Retype the lines from the line with "Where should I" to the line with "Open the megaphone" without any change.

==== Data extract

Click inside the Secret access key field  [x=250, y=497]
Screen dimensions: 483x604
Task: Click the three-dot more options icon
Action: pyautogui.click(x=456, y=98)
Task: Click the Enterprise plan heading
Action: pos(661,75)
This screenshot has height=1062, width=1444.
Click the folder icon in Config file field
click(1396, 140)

========
==== Data extract

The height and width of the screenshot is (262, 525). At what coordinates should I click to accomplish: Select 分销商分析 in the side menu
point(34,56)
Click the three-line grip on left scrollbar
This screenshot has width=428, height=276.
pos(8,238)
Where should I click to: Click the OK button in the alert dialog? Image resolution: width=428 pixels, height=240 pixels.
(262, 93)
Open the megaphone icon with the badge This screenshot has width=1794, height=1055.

========

-- Reply to the task --
Where should I click to: Click the OK button in the alert dialog? Image resolution: width=428 pixels, height=240 pixels.
(262, 93)
Open the megaphone icon with the badge This screenshot has width=1794, height=1055.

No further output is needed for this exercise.